All the functions necessary to build `Learner` suitable for transfer learning in computer vision

The most important functions of this module are cnn_learner and unet_learner. They will help you define a Learner using a pretrained model. See the vision tutorial for examples of use.

Cut a pretrained model

By default, the fastai library cuts a pretrained model at the pooling layer. This function helps detecting it.

has_pool_type[source]

has_pool_type(m)

Return True if m is a pooling layer or has one in its children

m = nn.Sequential(nn.AdaptiveAvgPool2d(5), nn.Linear(2,3), nn.Conv2d(2,3,1), nn.MaxPool3d(5))
assert has_pool_type(m)
test_eq([has_pool_type(m_) for m_ in m.children()], [True,False,False,True])

create_body[source]

create_body(arch, n_in=3, pretrained=True, cut=None)

Cut off the body of a typically pretrained arch as determined by cut

cut can either be an integer, in which case we cut the model at the corresponding layer, or a function, in which case, this function returns cut(model). It defaults to the first layer that contains some pooling otherwise.
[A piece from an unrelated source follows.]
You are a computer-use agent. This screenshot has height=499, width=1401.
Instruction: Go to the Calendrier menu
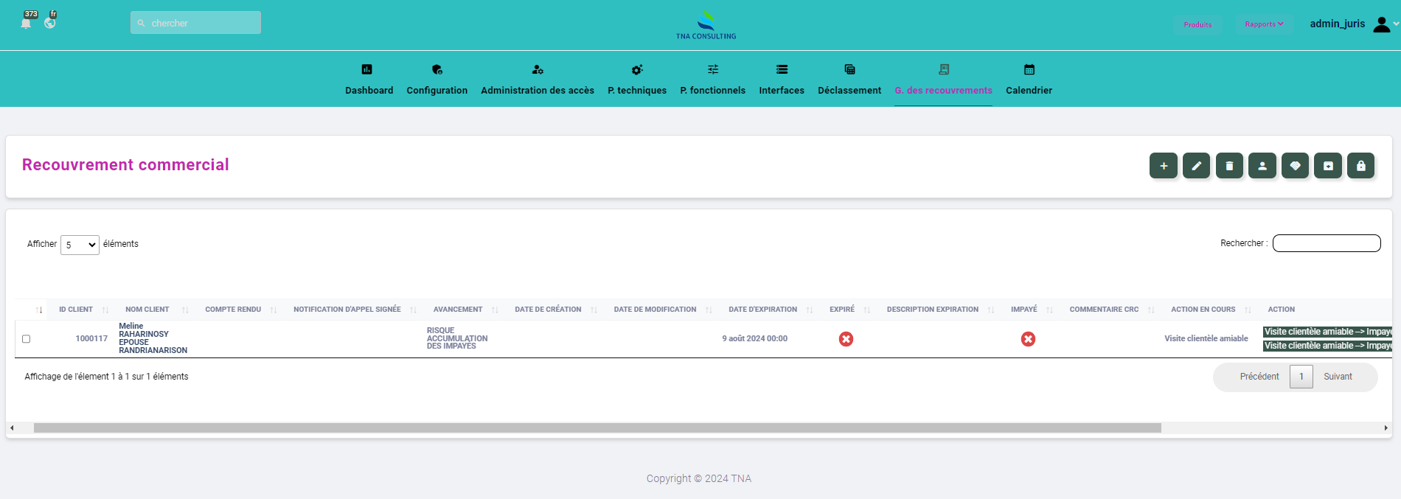1029,80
tst = lambda pretrained : nn.Sequential(nn.Conv2d(3,5,3), nn.BatchNorm2d(5), nn.AvgPool2d(1), nn.Linear(3,4))
m = create_body(tst)
test_eq(len(m), 2)

m = create_body(tst, cut=3)
test_eq(len(m), 3)

m = create_body(tst, cut=noop)
test_eq(len(m), 4)

for n in range(1,5):    
    m = create_body(tst, n_in=n)
    test_eq(_get_first_layer(m)[0].in_channels, n)

Head and model

create_head[source]

create_head(nf, n_out, lin_ftrs=None, ps=0.5, concat_pool=True, bn_final=False, lin_first=False, y_range=None)

Model head that takes nf features, runs through lin_ftrs, and out n_out classes.

The head begins with fastai's AdaptiveConcatPool2d if concat_pool=True otherwise, it uses traditional average pooling. Then it uses a Flatten layer before going on blocks of BatchNorm, Dropout and Linear layers (if lin_first=True, those are Linear, BatchNorm, Dropout).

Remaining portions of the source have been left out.